I'm trying to figure out the best way to accomplish the following:
- Download a large XML (1GB) file on daily basis from a third-party website
- Convert that XML file to relational database on my server
- Add functionality to search the database
For the first part, is this something that would need to be done manually, or could it be accomplished with a cron?
Most of the questions and answers related to XML and relational databases refer to Python or PHP. Could this be done with javascript/nodejs as well?
If this question is better suited for a different StackExchange forum, please let me know and I will move it there instead.
Below is a sample of the xml code:
<case-file>
<serial-number>123456789</serial-number>
<transaction-date>20150101</transaction-date>
<case-file-header>
<filing-date>20140101</filing-date>
</case-file-header>
<case-file-statements>
<case-file-statement>
<code>AQ123</code>
<text>Case file statement text</text>
</case-file-statement>
<case-file-statement>
<code>BC345</code>
<text>Case file statement text</text>
</case-file-statement>
</case-file-statements>
<classifications>
<classification>
<international-code-total-no>1</international-code-total-no>
<primary-code>025</primary-code>
</classification>
</classifications>
</case-file>
Here's some more information about how these files will be used:
All XML files will be in the same format. There are probably a few dozen elements within each record. The files are updated by a third party on a daily basis (and are available as zipped files on the third-party website). Each day's file represents new case files as well as updated case files.

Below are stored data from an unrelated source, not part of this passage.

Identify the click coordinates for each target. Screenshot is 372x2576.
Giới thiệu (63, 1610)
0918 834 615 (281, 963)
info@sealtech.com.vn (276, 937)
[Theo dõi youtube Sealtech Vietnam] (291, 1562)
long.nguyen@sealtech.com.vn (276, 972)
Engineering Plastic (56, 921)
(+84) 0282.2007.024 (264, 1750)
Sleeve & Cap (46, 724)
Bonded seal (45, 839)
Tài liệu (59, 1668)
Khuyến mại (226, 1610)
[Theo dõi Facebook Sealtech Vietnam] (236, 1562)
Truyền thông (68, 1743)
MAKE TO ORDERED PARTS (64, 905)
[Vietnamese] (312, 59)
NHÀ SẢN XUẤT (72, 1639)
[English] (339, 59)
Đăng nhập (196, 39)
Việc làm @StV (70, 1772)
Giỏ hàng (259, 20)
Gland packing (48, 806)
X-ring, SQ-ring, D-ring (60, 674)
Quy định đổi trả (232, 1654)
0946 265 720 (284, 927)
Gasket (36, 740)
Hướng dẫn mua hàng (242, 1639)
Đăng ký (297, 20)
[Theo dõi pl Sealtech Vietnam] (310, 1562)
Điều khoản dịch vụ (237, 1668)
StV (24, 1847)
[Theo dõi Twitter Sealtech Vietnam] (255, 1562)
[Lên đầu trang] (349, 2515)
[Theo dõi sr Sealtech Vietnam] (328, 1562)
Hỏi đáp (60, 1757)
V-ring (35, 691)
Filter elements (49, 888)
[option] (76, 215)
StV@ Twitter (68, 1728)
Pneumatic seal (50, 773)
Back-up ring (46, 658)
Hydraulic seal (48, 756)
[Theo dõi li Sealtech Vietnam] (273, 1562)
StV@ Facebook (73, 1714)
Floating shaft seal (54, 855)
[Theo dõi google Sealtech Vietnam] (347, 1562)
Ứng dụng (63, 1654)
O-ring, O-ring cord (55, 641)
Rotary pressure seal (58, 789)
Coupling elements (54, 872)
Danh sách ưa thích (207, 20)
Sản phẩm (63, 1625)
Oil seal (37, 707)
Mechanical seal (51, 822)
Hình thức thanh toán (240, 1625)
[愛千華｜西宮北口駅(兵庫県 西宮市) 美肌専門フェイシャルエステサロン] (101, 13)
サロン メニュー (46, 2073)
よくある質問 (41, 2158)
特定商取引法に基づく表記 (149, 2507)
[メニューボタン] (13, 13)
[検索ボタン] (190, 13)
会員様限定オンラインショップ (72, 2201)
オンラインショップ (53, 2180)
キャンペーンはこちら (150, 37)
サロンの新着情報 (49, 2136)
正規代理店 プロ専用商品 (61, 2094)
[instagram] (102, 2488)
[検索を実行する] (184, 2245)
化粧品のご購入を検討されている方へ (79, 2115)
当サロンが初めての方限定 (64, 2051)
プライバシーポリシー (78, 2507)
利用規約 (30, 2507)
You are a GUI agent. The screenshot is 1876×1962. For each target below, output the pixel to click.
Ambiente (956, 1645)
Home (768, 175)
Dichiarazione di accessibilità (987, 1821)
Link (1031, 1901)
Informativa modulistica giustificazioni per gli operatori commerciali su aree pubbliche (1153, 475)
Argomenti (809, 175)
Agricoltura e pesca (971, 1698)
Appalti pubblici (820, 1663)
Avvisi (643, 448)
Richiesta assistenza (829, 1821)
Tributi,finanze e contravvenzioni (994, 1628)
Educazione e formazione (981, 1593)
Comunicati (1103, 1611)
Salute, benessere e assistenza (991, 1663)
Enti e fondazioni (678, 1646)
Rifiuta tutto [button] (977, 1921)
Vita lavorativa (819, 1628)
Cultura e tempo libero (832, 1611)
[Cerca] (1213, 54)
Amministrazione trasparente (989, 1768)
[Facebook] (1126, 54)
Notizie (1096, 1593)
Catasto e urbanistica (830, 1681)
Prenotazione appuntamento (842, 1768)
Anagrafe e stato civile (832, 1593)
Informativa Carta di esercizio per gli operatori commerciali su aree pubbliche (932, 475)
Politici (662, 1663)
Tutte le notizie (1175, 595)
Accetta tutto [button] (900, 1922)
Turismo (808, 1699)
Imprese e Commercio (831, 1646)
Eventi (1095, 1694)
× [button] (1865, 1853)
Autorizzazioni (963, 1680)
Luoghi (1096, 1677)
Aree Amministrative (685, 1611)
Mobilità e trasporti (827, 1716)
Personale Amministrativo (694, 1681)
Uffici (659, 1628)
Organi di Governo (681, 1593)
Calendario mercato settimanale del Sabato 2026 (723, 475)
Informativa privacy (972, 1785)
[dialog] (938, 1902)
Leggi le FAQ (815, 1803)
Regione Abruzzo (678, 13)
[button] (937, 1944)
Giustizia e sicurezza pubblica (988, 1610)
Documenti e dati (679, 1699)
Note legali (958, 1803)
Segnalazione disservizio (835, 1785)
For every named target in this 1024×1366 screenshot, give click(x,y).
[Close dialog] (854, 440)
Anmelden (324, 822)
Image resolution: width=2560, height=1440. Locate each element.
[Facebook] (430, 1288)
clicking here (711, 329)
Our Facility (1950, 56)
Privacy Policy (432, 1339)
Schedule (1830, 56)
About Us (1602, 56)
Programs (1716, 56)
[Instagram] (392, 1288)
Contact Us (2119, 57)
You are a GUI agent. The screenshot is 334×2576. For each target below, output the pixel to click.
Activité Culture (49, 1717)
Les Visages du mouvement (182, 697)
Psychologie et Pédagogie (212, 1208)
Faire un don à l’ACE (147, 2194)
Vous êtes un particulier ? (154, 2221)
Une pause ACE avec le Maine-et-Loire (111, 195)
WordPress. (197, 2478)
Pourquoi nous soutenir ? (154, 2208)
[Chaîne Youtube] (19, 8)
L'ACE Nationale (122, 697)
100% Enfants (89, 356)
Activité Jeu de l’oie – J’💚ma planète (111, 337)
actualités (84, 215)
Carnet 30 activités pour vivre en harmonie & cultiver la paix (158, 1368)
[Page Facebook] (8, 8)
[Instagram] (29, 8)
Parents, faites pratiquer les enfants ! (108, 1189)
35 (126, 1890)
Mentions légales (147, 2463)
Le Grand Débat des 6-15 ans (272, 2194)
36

The goal is to allow a user to search for information and organize those search results on the page (or in a generated pdf/excel file). For example, a user might want to see all case files that include a particular word within the <text>
element. Or a user might want to see all case files that include primary code 025 (<primary-code>
element) and that were filed after a particular date (<filing-date>
element).
The only data entered into the database will be from the XML files--users won't be adding any of their own information to the database.